A key chain featuring the cartoon figure Shixiaobai on sale at the Yufo Temple in Shanghai Photo: Huang Lanlan/Global Times
To buy one of Yonghe Lama Temple's beaded bracelets, Shanghai woman Liang Yu deliberately took time out during her busy business trip to Beijing to wait in line in the cold for more than an hour in front of the temple's store.
It was an ordinary Monday afternoon in March when Yonghe Lama Temple's beaded bracelets started gong viral on Chinese social media. The centuries-old Buddhist temple in downtown Beijing has been flooded with visitors even during the weekdays ever since. Including Liang, many of them waited in long queues to buy the popular bracelets, which they believed can bring them good luck, or at least help cheer themselves up.
Visiting temples has recently become a new trend among some young Chinese. They are motivated by such purposes as relieving stress or wishing for good fortune.
Due to this trend, many Chinese temples have started to offer creative and well-designed products to meet the tastes of young visitors.
Instead of the traditional items sold at temples, like Buddhist scriptures and amulets, new products include cups, pens and ornaments that have more secular uses, many of which cleverly combine Buddhism with designs such as cartoon figures and traditional Chinese culture.
Yonghe Lama Temple Photo: VCG
Bestseller bracelets
Liang bought 10 bracelets at the temple for herself and her friends that afternoon, each of which cost nearly 400 yuan ($56).

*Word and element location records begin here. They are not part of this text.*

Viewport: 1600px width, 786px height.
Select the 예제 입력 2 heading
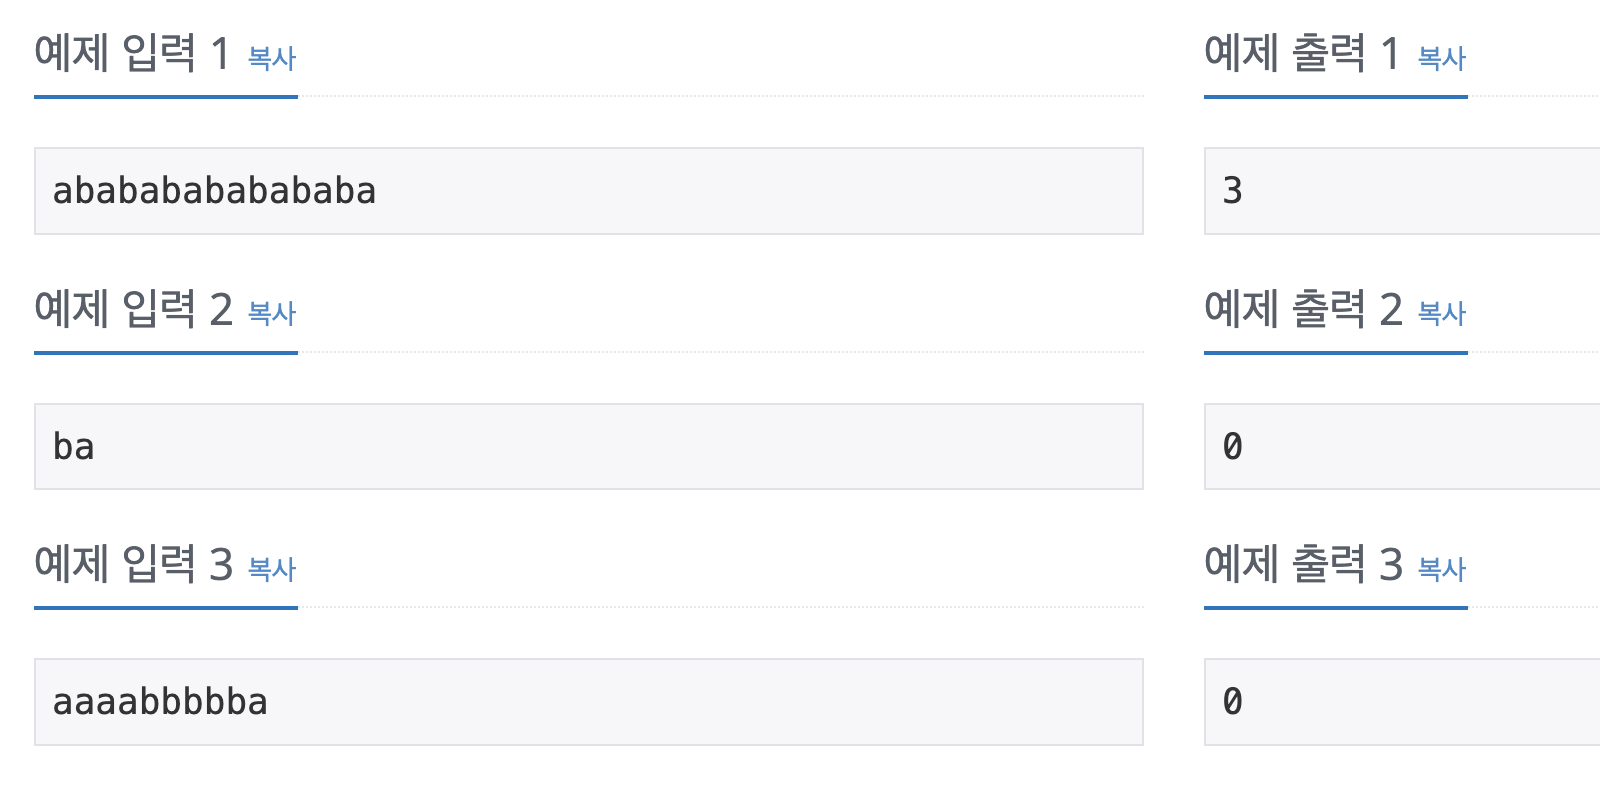(x=133, y=309)
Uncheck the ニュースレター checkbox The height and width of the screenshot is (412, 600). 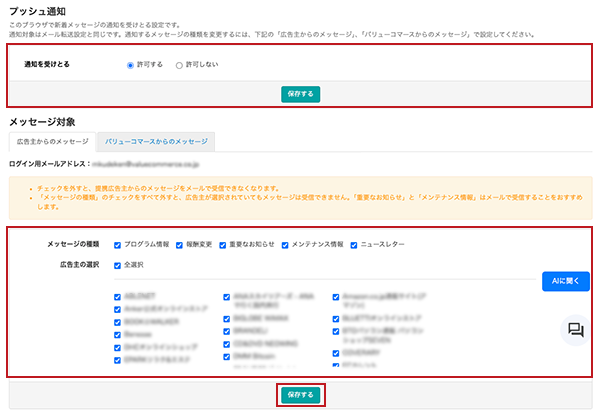(354, 244)
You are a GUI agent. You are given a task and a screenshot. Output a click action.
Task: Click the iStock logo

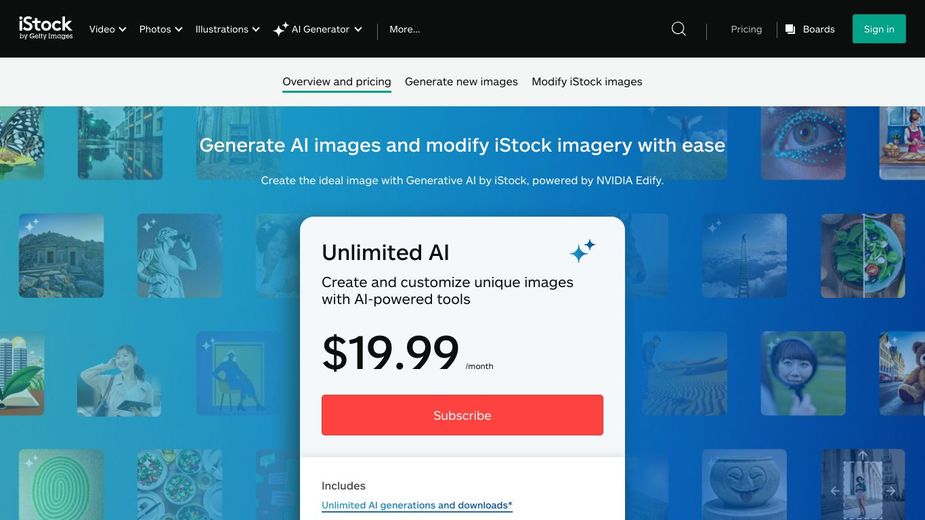coord(46,28)
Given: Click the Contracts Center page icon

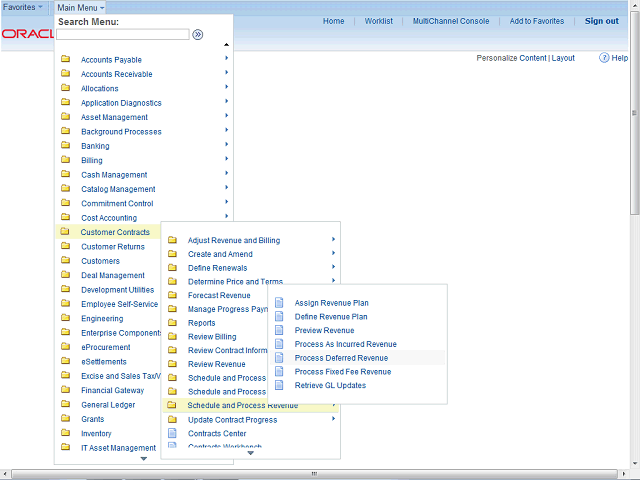Looking at the screenshot, I should click(x=172, y=433).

The temple offers several types of beaded bracelets in various colors that are supposed to improve people's fortunes for things like their health, career and relationships.
"I bought one for my career," Liang told the Global Times.
She said that the Yonghe Lama Temple, the former residence of two Qing Dynasty (1644-1911) emperors, is generally believed to be a good destination for making career-related wishes.
More temple products are designed to directly serve people's daily life nowadays.
Over the weekend at Yufo Temple, or Jade Buddha Temple, a famous Buddhist temple located in central Shanghai, visitors crowded in the temple's store, selecting commodities piled up on the shelves such as ink pens, teacups and key chains.
Among the various products, a 99 yuan gift box for students is a bestseller, according to one shop employee. The box contains four ink pens, a silk sachet and a badge with a cartoon image of the Bodhisattva of Wisdom, Manjusri, on it.
Teacups featuring the cartoon figure Shixiaobai on sale at the Yufo Temple in Shanghai Photo: Huang Lanlan/Global Times
Traditional culture elements
Another popular cartoon figure sold at Yufo Temple is of a little monk named "Shixiaobai."
"Shixiaobai is a cartoon character invented and designed for our temple's products," the Yufo Temple shop employee told the Global Times.
Products sporting Shixiaobai have proven popular among younger customers, she added, pointing toward another big seller on the shelf - a 68-yuan teacup with Shixiaobai's picture on it.
Similar to Yufo Temple, in recent years some other temples have designed cartoon characters for their products to attract younger customers.
One of the earliest and most famous characters is Xian'er, a cartoon monk originally created by Beijing's Longquan Temple in 2011. Through the years, Xian'er has been used for various Longquan Temple-related products, from small ornaments to storybooks and even television cartoons.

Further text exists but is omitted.